The Republican politicians in North Carolina, and elsewhere for that matter, see their attempts to suppress Democratic voters with voter ID laws and curbs on early voting and on voting sites on college campuses as some clever game. They really do.
For even as they tout voter ID laws as a way to guard against fraud, they know voter fraud isn’t a problem, that in fact it’s virtually non-existent. And when they talk about money savings or efficiency or some of the other ridiculous rationales they use to justify cutting early voting chances or not offering polling sites on campuses, they know they’re just trying to suppress if they can those such as minorities or young people who might, gasp, be more inclined to vote Democratic.
The voter suppression laws passed in North Carolina and other Republican-run states are cowardly. The right to vote is a sacred one, granted to citizens of this grand democracy. That’s the difference in requiring a photo ID to cash a check or use a credit card and requiring one to vote. The first is a privilege; the second is a right.
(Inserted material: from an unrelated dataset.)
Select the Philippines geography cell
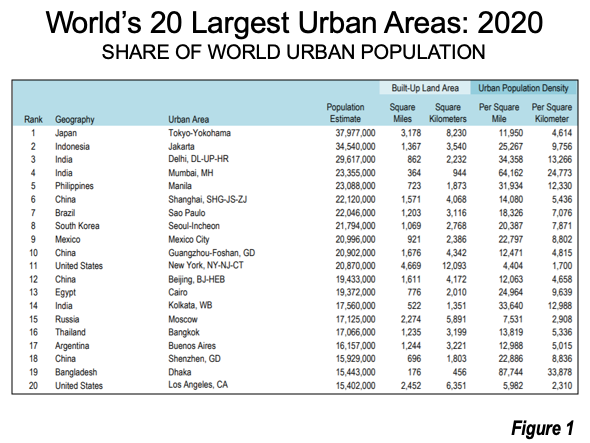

More aspects of voter suppression will kick in before the 2016 elections, including voter ID, but for now, for today, citizens can defy these GOP-led actions and vote. The News & Observer’s editorial endorsements are included herein, and we believe the candidates we have supported are good people with the public’s best interest at heart.
We also believe, in overwhelmingly recommending Democrats in the state House and Senate races, that voters have a chance to start turning the tide on the potentially disastrous actions of the Republicans in control on Jones Street. They’ve wasted time with an anti-gay marriage amendment, cut funding for public education (while passing a curious teacher pay raise that gives virtually nothing to veteran teachers), cut back on environmental regulation while opening the door for risky fracking, cut taxes to the point of creating a potential budget crisis and even muddled good things like the incentive program for the film industry, which has drawn hundreds of millions of dollars to the state over the last 20 years.
And they’ve supported things that are just downright mean to the less fortunate, such as declining to expand Medicaid paid for by the federal government or to extend unemployment benefits.
There seems little chance that this election is going to turn the state in the opposite, and in our view, right direction. But a good turnout that would demonstrate to Republicans on Jones Street (who apparently just talk to each other and listen to no one else) that their views are not unanimous among the people might make a difference.
For the right to vote, despite the attempts of Republicans to diminish it, remains the single most powerful weapon for freedom that average citizens have. Tomorrow, in that voting booth, away from the television ads and the mailings and the rest of it, each citizen can, in his or her own way, salute the forefathers, honor this democracy and let freedom ring.